Thank you Keith for your elaborate explanation about the inner workings of 
cache and the options that are involved. I has made me realize again not to 
draw conclusions too quickly when one is not in depth familiar with the 
background of a problem.

Regards,
Rob


-----Original Message-----
From: sqlite-users-bounces at mailinglists.sqlite.org 
[mailto:sqlite-users-boun...@mailinglists.sqlite.org] On Behalf Of Keith Medcalf
Sent: donderdag 26 maart 2015 2:29
To: General Discussion of SQLite Database
Subject: Re: [sqlite] FW: Very poor SQLite performance when using Win8.1 + 
Intel RAID1

On Wednesday, 25 March, 2015 07:47, Rob van der Stel <RvanderStel at 
benelux.tokheim.com> said:

>The naming in WinXP and Win81 is such that a mistake is easily made, the
>corresponding options are namely:
>
>a1)     WinXP:  'Optimize for for performance' -- this corresponds to
>a2)     Win81:  'Enable write cache on the device'
>
>b1)     WinXP:  'Enable write cache on the disk' -- this corresponds to
>b2)     Win81:  'Turn off Windows write-cache buffer flushing on the
>device'
>
>I wrongfully thought that b1 and a2 represented the same option. In my
>System 1 WinXP both options were 'checked' (a1 & b1).
>In my System 2 Win81 only option 'a2' was checked, assuming that it
>resembled 'b1' and that option 'b2' was a new feature in Win81.

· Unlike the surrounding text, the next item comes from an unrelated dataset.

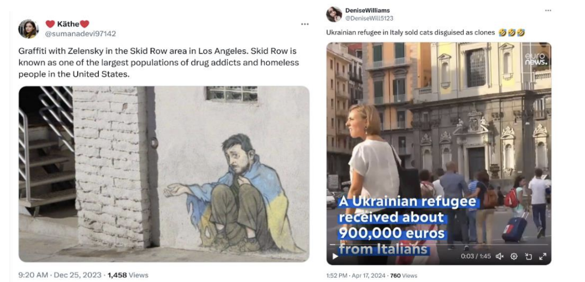Click the euronews logo on video
This screenshot has width=585, height=282.
click(535, 58)
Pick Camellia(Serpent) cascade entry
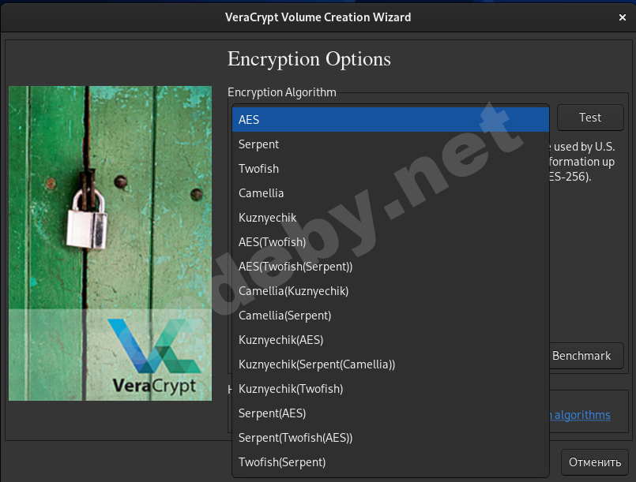The image size is (636, 482). pyautogui.click(x=390, y=316)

Actually, a1 does not correspond with a2.  In Windows XP, A1 (Optimize for 
performance) enables the Windows Volume Write Cache in system RAM.  This is 
because Windows XP is seeing your SSD as a "Flash" drive (ie, as if it were 
nothing more than a removeable flash drive of the same type as you would plug 
into a USB port and can yank out at any old time).  By default, such devices 
have all write caching disabled in the OS so that the luser can "yank" the 
device out of the computer at any time without destroying the filesystem.  If 
you are not the sort of person who engages in this behaviour and uses "safe 
remove" for such devices then this option will enable the OS Cache and enable 
putting not-so-primitive filesystems (such as NTFS instead of FAT) on the 
device.  Advanced filesystem performance is absolutely dreadful without OS 
Write Caching, Scatter Gather, and Write Coalescing because the amount of I/O 
without a cache is so huge.

A1:  'Optimize for for performance' means to turn a yankable device into a 
user-won't-yank-without-notice device and enables the OS cache.
A2 and B1 are the same:  They enable the device level cache on the device to be 
write-back (checked) or write-through (unchecked).
B2:  Is always checked in XP (you cannot enable forced device buffer flush).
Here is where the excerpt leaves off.